*The task*
Reproduce each of the following records verbatim, keeping every line unchanged and in its original order.

Records on where targets appear
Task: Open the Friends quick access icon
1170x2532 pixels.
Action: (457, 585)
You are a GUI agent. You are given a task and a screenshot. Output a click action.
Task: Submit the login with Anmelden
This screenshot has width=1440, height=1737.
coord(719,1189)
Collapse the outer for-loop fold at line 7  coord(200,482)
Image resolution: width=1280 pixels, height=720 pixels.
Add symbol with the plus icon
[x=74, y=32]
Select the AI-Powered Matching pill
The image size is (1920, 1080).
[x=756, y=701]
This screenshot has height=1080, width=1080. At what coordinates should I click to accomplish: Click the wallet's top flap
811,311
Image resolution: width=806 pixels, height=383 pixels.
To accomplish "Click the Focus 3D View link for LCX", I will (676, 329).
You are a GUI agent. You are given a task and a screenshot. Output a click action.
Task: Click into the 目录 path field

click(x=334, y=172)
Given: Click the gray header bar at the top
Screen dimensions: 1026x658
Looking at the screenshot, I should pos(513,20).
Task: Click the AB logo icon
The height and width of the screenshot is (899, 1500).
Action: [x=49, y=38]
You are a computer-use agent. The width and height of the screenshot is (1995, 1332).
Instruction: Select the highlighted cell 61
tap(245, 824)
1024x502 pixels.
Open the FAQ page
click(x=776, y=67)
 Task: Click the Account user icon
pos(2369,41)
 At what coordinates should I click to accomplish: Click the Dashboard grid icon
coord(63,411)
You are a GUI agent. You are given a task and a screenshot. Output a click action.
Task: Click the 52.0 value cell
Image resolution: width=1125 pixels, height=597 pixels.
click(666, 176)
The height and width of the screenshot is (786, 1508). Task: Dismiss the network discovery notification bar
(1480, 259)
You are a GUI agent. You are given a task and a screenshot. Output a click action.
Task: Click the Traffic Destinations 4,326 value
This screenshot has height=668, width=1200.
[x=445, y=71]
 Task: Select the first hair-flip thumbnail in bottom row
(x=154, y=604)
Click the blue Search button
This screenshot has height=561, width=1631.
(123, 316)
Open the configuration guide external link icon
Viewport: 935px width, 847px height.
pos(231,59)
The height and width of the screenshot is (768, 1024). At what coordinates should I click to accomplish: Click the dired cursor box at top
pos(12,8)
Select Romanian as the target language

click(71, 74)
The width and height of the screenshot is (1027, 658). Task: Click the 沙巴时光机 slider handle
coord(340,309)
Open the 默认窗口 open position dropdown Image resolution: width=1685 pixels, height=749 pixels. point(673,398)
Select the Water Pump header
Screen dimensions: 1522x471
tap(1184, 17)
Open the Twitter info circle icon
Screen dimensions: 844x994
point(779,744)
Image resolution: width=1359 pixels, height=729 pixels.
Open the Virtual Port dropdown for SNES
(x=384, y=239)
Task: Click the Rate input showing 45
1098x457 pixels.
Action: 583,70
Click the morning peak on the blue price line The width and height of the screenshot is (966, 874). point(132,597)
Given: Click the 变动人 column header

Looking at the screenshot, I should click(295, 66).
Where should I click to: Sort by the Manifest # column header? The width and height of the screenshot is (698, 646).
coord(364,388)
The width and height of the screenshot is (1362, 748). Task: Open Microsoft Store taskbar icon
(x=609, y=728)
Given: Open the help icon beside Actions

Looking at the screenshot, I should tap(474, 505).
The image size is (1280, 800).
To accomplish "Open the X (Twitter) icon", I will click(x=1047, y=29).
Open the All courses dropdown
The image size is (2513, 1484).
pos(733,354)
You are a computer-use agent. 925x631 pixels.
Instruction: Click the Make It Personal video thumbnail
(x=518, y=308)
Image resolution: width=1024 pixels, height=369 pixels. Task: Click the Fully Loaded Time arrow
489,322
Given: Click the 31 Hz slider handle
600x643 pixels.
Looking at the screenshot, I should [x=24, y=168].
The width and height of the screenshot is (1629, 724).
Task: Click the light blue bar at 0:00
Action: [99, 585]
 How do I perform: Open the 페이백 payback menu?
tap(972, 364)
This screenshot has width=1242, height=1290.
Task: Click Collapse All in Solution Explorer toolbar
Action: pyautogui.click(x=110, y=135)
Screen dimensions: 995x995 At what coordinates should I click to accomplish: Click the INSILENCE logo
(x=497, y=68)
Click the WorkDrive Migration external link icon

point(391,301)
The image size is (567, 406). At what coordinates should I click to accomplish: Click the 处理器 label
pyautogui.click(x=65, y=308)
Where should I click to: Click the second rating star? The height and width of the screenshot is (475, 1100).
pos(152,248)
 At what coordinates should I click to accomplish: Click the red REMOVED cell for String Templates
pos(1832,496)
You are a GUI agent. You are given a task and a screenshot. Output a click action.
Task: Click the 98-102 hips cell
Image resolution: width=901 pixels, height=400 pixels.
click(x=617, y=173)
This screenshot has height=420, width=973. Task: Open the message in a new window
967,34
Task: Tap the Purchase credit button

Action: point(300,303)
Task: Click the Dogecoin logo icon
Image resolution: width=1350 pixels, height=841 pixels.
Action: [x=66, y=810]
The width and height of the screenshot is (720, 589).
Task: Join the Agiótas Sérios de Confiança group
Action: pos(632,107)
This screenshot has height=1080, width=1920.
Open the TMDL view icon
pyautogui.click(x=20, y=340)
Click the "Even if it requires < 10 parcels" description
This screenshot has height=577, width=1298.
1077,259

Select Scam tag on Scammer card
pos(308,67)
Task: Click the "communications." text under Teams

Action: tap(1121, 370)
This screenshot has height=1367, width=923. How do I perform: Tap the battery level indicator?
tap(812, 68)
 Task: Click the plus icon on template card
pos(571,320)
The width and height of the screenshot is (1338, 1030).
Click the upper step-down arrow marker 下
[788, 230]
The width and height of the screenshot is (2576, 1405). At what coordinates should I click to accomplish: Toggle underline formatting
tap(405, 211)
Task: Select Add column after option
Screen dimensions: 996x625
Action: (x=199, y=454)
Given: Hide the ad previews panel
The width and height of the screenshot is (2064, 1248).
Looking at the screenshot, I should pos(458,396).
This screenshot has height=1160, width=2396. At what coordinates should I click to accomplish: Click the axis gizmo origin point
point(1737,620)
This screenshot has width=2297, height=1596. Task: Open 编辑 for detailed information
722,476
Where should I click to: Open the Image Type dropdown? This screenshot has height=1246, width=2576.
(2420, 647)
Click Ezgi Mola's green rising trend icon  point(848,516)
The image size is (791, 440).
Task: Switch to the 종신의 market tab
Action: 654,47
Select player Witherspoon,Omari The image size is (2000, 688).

*Task result*
Task: Open the Friends quick access icon
1170x2532 pixels.
Action: (457, 585)
You are a GUI agent. You are given a task and a screenshot. Output a click action.
Task: Submit the login with Anmelden
This screenshot has width=1440, height=1737.
coord(719,1189)
Collapse the outer for-loop fold at line 7  coord(200,482)
Image resolution: width=1280 pixels, height=720 pixels.
Add symbol with the plus icon
[x=74, y=32]
Select the AI-Powered Matching pill
The image size is (1920, 1080).
[x=756, y=701]
This screenshot has height=1080, width=1080. At what coordinates should I click to accomplish: Click the wallet's top flap
811,311
Image resolution: width=806 pixels, height=383 pixels.
To accomplish "Click the Focus 3D View link for LCX", I will (676, 329).
You are a GUI agent. You are given a task and a screenshot. Output a click action.
Task: Click into the 目录 path field

click(x=334, y=172)
Given: Click the gray header bar at the top
Screen dimensions: 1026x658
Looking at the screenshot, I should pos(513,20).
Task: Click the AB logo icon
The height and width of the screenshot is (899, 1500).
Action: [x=49, y=38]
You are a computer-use agent. The width and height of the screenshot is (1995, 1332).
Instruction: Select the highlighted cell 61
tap(245, 824)
1024x502 pixels.
Open the FAQ page
click(x=776, y=67)
 Task: Click the Account user icon
pos(2369,41)
 At what coordinates should I click to accomplish: Click the Dashboard grid icon
coord(63,411)
You are a GUI agent. You are given a task and a screenshot. Output a click action.
Task: Click the 52.0 value cell
Image resolution: width=1125 pixels, height=597 pixels.
click(666, 176)
The height and width of the screenshot is (786, 1508). Task: Dismiss the network discovery notification bar
(1480, 259)
You are a GUI agent. You are given a task and a screenshot. Output a click action.
Task: Click the Traffic Destinations 4,326 value
This screenshot has height=668, width=1200.
[x=445, y=71]
 Task: Select the first hair-flip thumbnail in bottom row
(x=154, y=604)
Click the blue Search button
This screenshot has height=561, width=1631.
(123, 316)
Open the configuration guide external link icon
Viewport: 935px width, 847px height.
pos(231,59)
The height and width of the screenshot is (768, 1024). At what coordinates should I click to accomplish: Click the dired cursor box at top
pos(12,8)
Select Romanian as the target language

click(71, 74)
The width and height of the screenshot is (1027, 658). Task: Click the 沙巴时光机 slider handle
coord(340,309)
Open the 默认窗口 open position dropdown Image resolution: width=1685 pixels, height=749 pixels. point(673,398)
Select the Water Pump header
Screen dimensions: 1522x471
tap(1184, 17)
Open the Twitter info circle icon
Screen dimensions: 844x994
point(779,744)
Image resolution: width=1359 pixels, height=729 pixels.
Open the Virtual Port dropdown for SNES
(x=384, y=239)
Task: Click the Rate input showing 45
1098x457 pixels.
Action: 583,70
Click the morning peak on the blue price line The width and height of the screenshot is (966, 874). point(132,597)
Given: Click the 变动人 column header

Looking at the screenshot, I should click(295, 66).
Where should I click to: Sort by the Manifest # column header? The width and height of the screenshot is (698, 646).
coord(364,388)
The width and height of the screenshot is (1362, 748). Task: Open Microsoft Store taskbar icon
(x=609, y=728)
Given: Open the help icon beside Actions

Looking at the screenshot, I should tap(474, 505).
The image size is (1280, 800).
To accomplish "Open the X (Twitter) icon", I will click(x=1047, y=29).
Open the All courses dropdown
The image size is (2513, 1484).
pos(733,354)
You are a computer-use agent. 925x631 pixels.
Instruction: Click the Make It Personal video thumbnail
(x=518, y=308)
Image resolution: width=1024 pixels, height=369 pixels. Task: Click the Fully Loaded Time arrow
489,322
Given: Click the 31 Hz slider handle
600x643 pixels.
Looking at the screenshot, I should [x=24, y=168].
The width and height of the screenshot is (1629, 724).
Task: Click the light blue bar at 0:00
Action: [99, 585]
 How do I perform: Open the 페이백 payback menu?
tap(972, 364)
This screenshot has width=1242, height=1290.
Task: Click Collapse All in Solution Explorer toolbar
Action: pyautogui.click(x=110, y=135)
Screen dimensions: 995x995 At what coordinates should I click to accomplish: Click the INSILENCE logo
(x=497, y=68)
Click the WorkDrive Migration external link icon

point(391,301)
The image size is (567, 406). At what coordinates should I click to accomplish: Click the 处理器 label
pyautogui.click(x=65, y=308)
Where should I click to: Click the second rating star? The height and width of the screenshot is (475, 1100).
pos(152,248)
 At what coordinates should I click to accomplish: Click the red REMOVED cell for String Templates
pos(1832,496)
You are a GUI agent. You are given a task and a screenshot. Output a click action.
Task: Click the 98-102 hips cell
Image resolution: width=901 pixels, height=400 pixels.
click(x=617, y=173)
This screenshot has height=420, width=973. Task: Open the message in a new window
967,34
Task: Tap the Purchase credit button

Action: point(300,303)
Task: Click the Dogecoin logo icon
Image resolution: width=1350 pixels, height=841 pixels.
Action: [x=66, y=810]
The width and height of the screenshot is (720, 589).
Task: Join the Agiótas Sérios de Confiança group
Action: pos(632,107)
This screenshot has height=1080, width=1920.
Open the TMDL view icon
pyautogui.click(x=20, y=340)
Click the "Even if it requires < 10 parcels" description
This screenshot has height=577, width=1298.
1077,259

Select Scam tag on Scammer card
pos(308,67)
Task: Click the "communications." text under Teams

Action: tap(1121, 370)
This screenshot has height=1367, width=923. How do I perform: Tap the battery level indicator?
tap(812, 68)
 Task: Click the plus icon on template card
pos(571,320)
The width and height of the screenshot is (1338, 1030).
Click the upper step-down arrow marker 下
[788, 230]
The width and height of the screenshot is (2576, 1405). At what coordinates should I click to accomplish: Toggle underline formatting
tap(405, 211)
Task: Select Add column after option
Screen dimensions: 996x625
Action: (x=199, y=454)
Given: Hide the ad previews panel
The width and height of the screenshot is (2064, 1248).
Looking at the screenshot, I should pos(458,396).
This screenshot has height=1160, width=2396. At what coordinates should I click to accomplish: Click the axis gizmo origin point
point(1737,620)
This screenshot has width=2297, height=1596. Task: Open 编辑 for detailed information
722,476
Where should I click to: Open the Image Type dropdown? This screenshot has height=1246, width=2576.
(2420, 647)
Click Ezgi Mola's green rising trend icon  point(848,516)
The image size is (791, 440).
Task: Switch to the 종신의 market tab
Action: 654,47
Select player Witherspoon,Omari The image size is (2000, 688).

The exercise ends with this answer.